■ **Given task**: From the line with "Task: Go to Аналитика sidebar item" through the end of the listing, revise the lines so that "sidebar" reads "side menu", leaving everything else as it is, and write out only those lines without the pictures.

■ **Data to process**:
━━━━━━━━━━

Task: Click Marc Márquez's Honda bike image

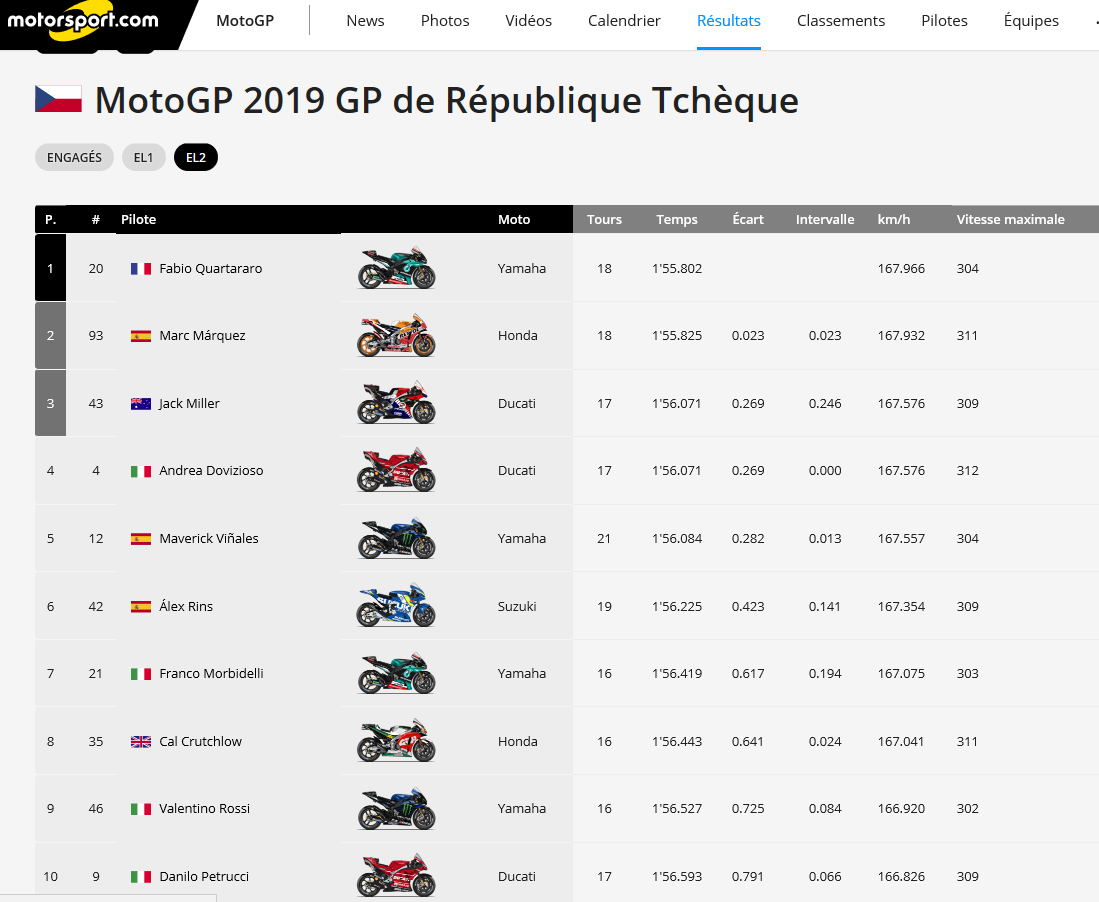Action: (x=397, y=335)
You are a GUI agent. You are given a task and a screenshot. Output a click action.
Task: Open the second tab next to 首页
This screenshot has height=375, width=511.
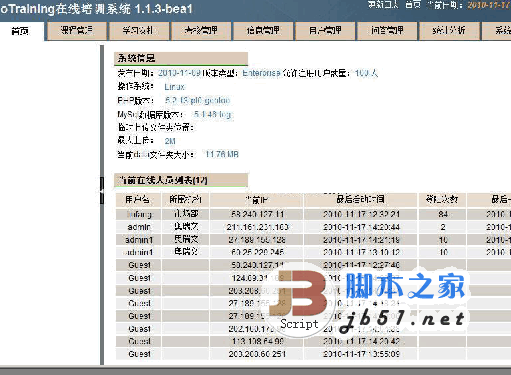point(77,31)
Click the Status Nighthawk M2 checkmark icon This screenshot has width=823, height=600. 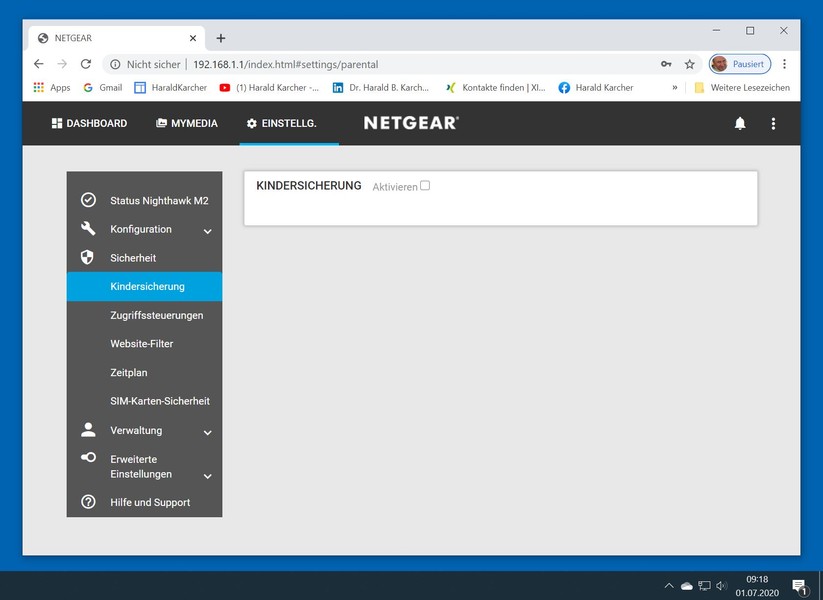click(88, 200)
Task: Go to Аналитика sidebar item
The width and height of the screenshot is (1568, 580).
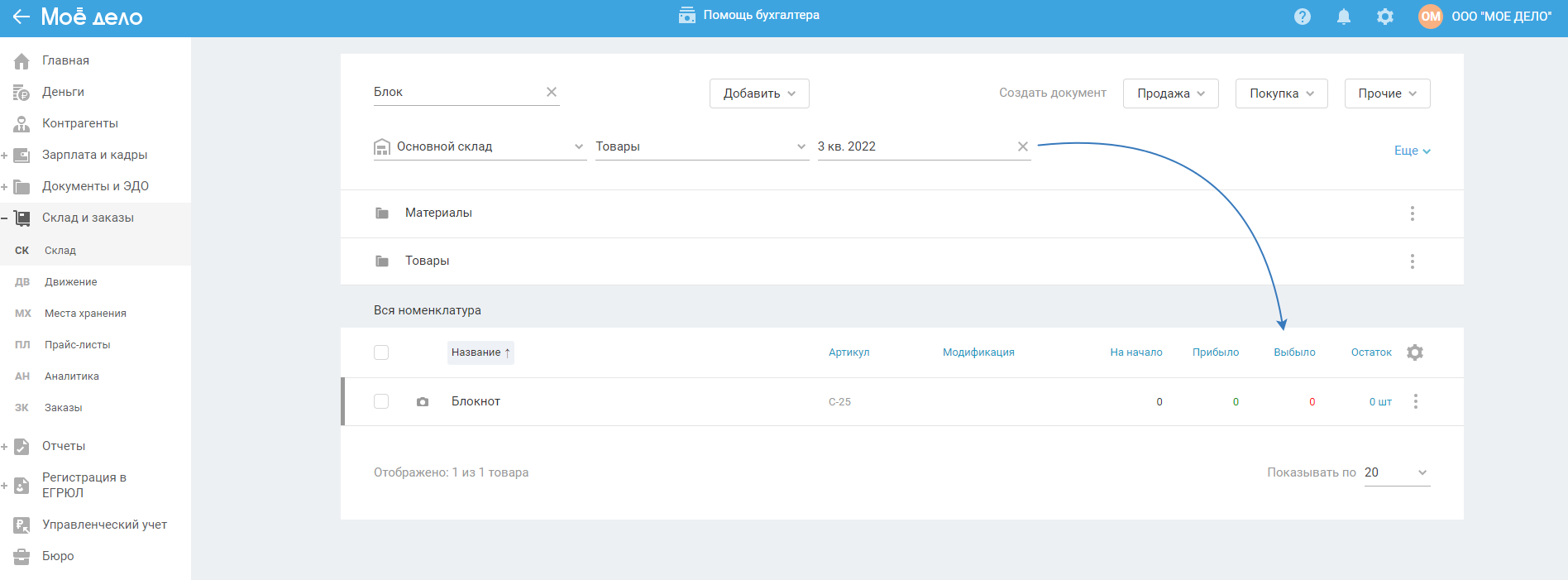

━━━━━━━━━━

■ **Solved exercise**:
Task: Go to Аналитика side menu item
The width and height of the screenshot is (1568, 580).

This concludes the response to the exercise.